ФРАГМЕНТ ТЕКСТА:
Социоэкономический статус эстонцев стал больше зависеть от генетических факторов после распада СССР. Это выяснила группа британских ученых, которая провела полногеномный анализ генетического материала более 12 тысяч людей, выросших на территории советской и независимой Эстонии. Статья опубликована в журнале Nature Human Behaviour.
Социоэкономический статус (обычно он обозначает уровень образования и профессиональный статус) напрямую связан с большим количеством других жизненных параметров, среди которых психическое и физическое здоровье, удовлетворение жизнью в целом, а также ее продолжительность. При этом факторы, влияющие на социоэкономический статус отдельных людей, считаются, в основном, внешними: например, доступность образования или воспитание в определенных условиях. Тем не менее, исследования с участием близнецов показывают, что около половины различий в социоэкономическом статусе людей можно объяснить генетически, а именно — небольшими изменениями в последовательностях ДНК, или однонуклеотидных полиморфизмах, а также их полногеномных сочетаний.
Считается, что переход большинства советских стран к независимости после распада СССР повысил преобладание меритократического устройства общества, в соответствии с которым люди занимают высшие должности независимо от их происхождения и положения в обществе: преимущество при меритократии отдается наиболее способным членам общества. Если такая гипотеза верна, то на социоэкономический статус людей должны влиять, в основном, генетические факторы. Это и решила проверить группа ученых под руководством Роберта Пломина (Robert Plomin) из Университетского колледжа в Лондоне.
Ученые провели полногеномный поиск ассоциаций на генетическом материале 12490 эстонцев возрастом от 25 лет. Их разделили на две условные группы в соответствии с их возрастом к распаду Советского Союза: те, кто родился раньше 1976 года, вошли в группу людей, получивших среднее образование в советской Эстонии, а те, кто родился после, — в группу людей, начавших взрослую жизнь в постсоветской Эстонии. Для каждого участника были доступны их уровень образования и профессиональный статус, а также — их генетический материал (образец крови).
В качестве основного генетического показателя ученые выбрали полигенетический индекс (англ. genome-wide poygenic score, сокращенно GPS) — совокупность всех полиморфизмов, ассоциирующихся с наличием признака (в данном случае, с количеством лет полученного образования). Этот индекс рассчитан на основании данных, полученных британскими учеными в 2016 году: тогда они изучили генетический материал более 200 тысяч британцев и обнаружили 74 полиморфизма генов, связанных с достижениями в образовании.

ВЫДЕРЖКА ИЗ МАТЕРИАЛА:
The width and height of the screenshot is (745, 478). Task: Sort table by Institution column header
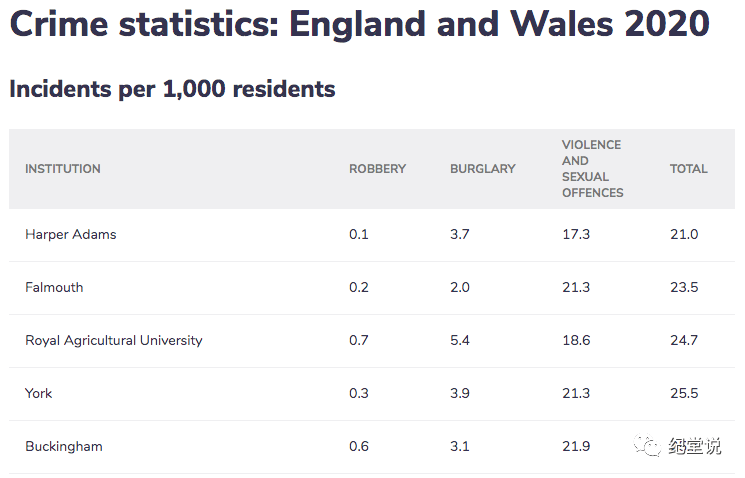[x=63, y=169]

ЗАДАНИЕ:
Ответьте на вопросы по фрагменту текста о генетике и социоэкономическом статусе эстонцев.
1. В каком журнале опубликована статья об исследовании?
2. Люди какого года рождения считались получившими среднее образование в советской Эстонии?
3. Сколько полиморфизмов, связанных с достижениями в образовании, обнаружили британские ученые в 2016 году?

ВАШЕ РЕШЕНИЕ:
1. В журнале Nature Human Behaviour.
2. Родившиеся раньше 1976 года.
3. 74 полиморфизма.